Microwave-Assisted Nickel and Vanadium Removal from Crude Petroleum Oil Using Bis(2-ethylhexyl)phosphoric Acid: A Kinetic Study

Abstract

Among the various metals in crude oils, nickel (Ni) and vanadium (V) exist as oil-soluble organic compounds, making them extremely difficult to remove. The presence of these metals has been proven to have deleterious effects, such as catalyst poisoning and corrosion in crude refinery processes. This study aimed for Ni/V removal from Iranian crude oil using bis(2-ethylhexyl)phosphoric acid (D2EHPA) under microwave heating. The impact of primary process parameters, such as temperature, residence time, and D2EHPA dosage, on Ni and V removal efficiencies was studied.
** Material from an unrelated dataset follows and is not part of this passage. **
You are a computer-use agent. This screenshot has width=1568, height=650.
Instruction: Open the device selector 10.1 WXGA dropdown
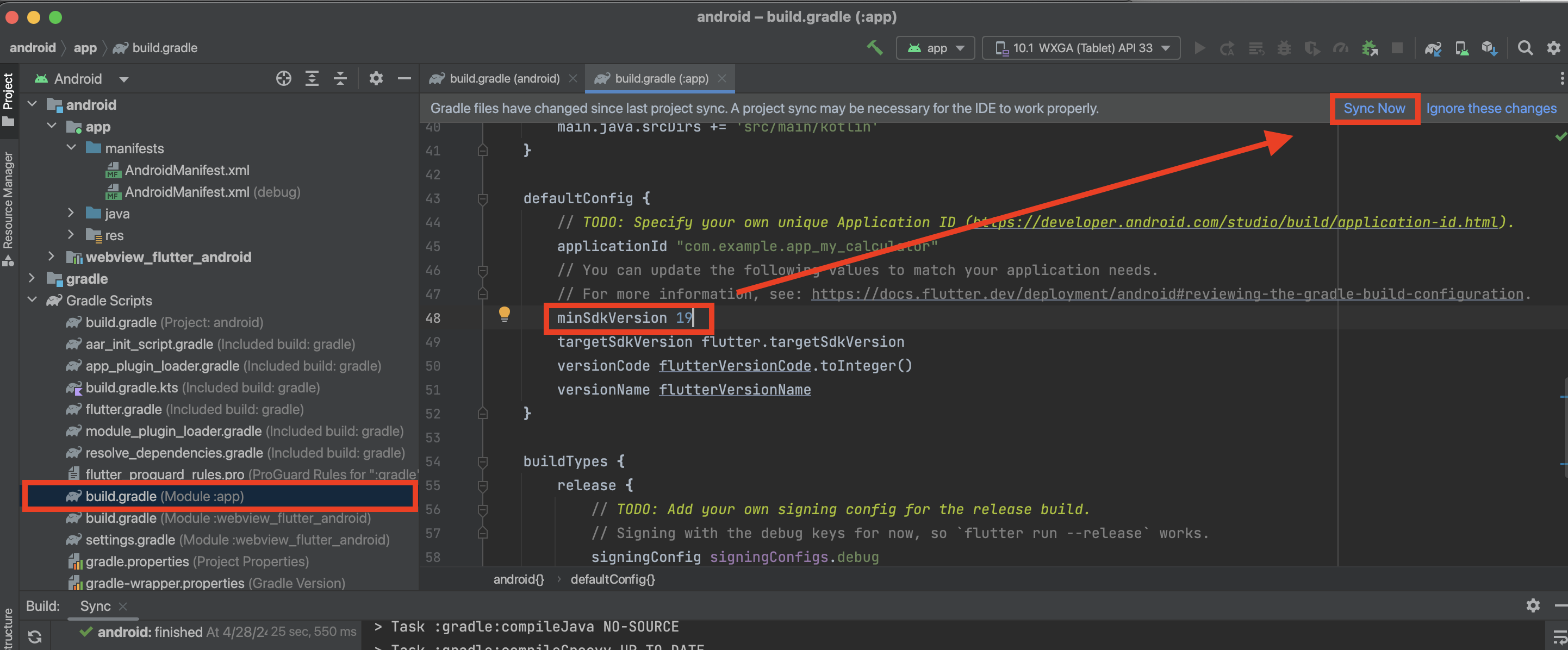click(1081, 47)
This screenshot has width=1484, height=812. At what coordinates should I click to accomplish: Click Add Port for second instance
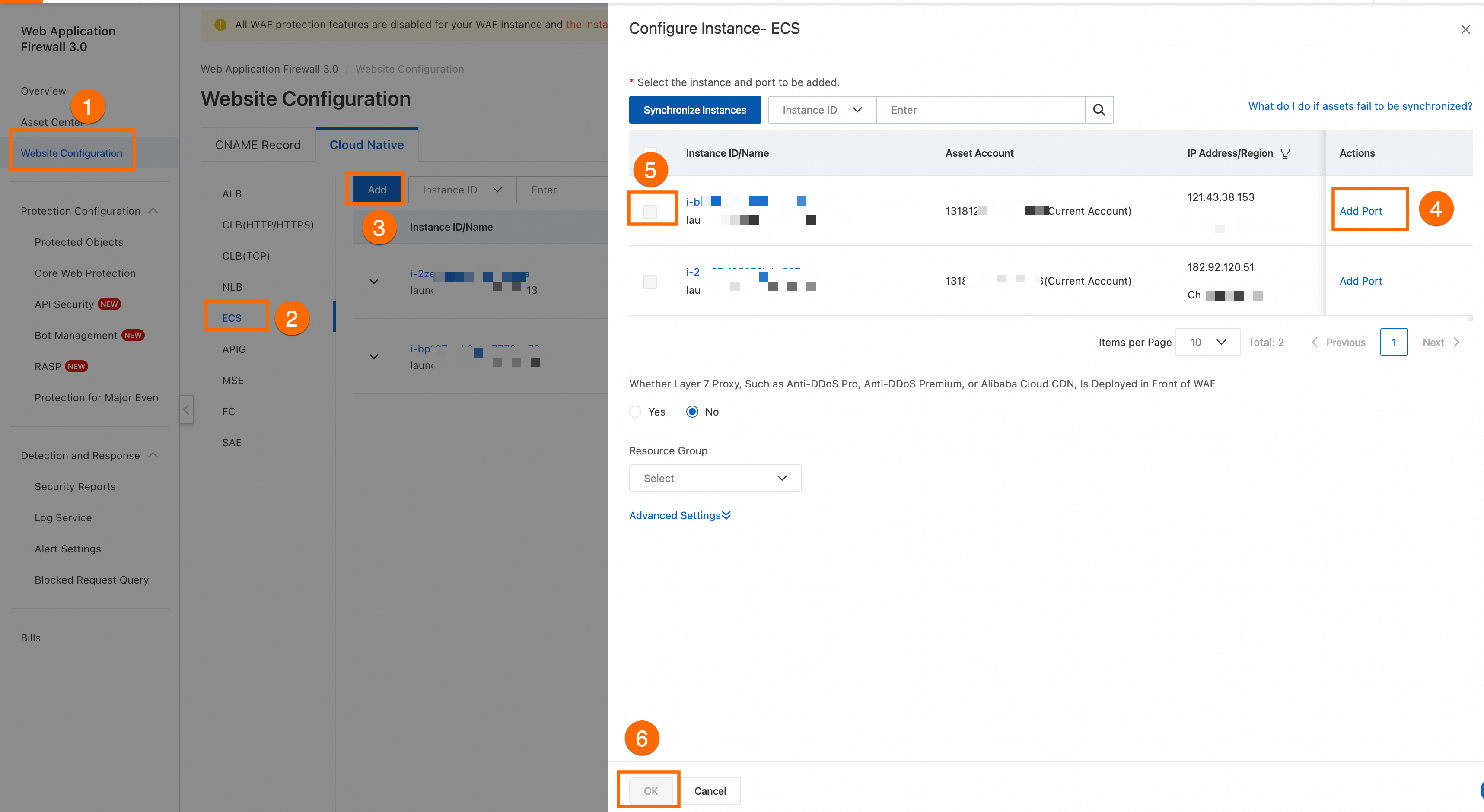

The demetallization reaction kinetics and mechanism were investigated at 230–250 °C and optimized conditions. The findings demonstrated that at low microwave powers of 40–50 W, Ni and V removal efficiencies could reach up to 63% and 72%, respectively, after a reaction time of 1 h at 250 °C. The kinetics of demetallization reactions was found to be of first-order, and the activation energies and pre-exponential factors for Ni and V were estimated to be 29.8 and 34.7 kJ/mol and 16.5 and 66.2 min–1, respectively. A well-fitted kinetic model was proposed based on the coefficients of determination. The reaction between the metalloporphyrins in crude oil and D2EHPA resulted in the substitution of Ni and V with protons provided by D2EHPA, leading to the formation of metal salts that are soluble in water. The formation of N–H bonds in the treated oil, as confirmed by the FTIR analysis results, indicated the occurrence of the demetallization reaction.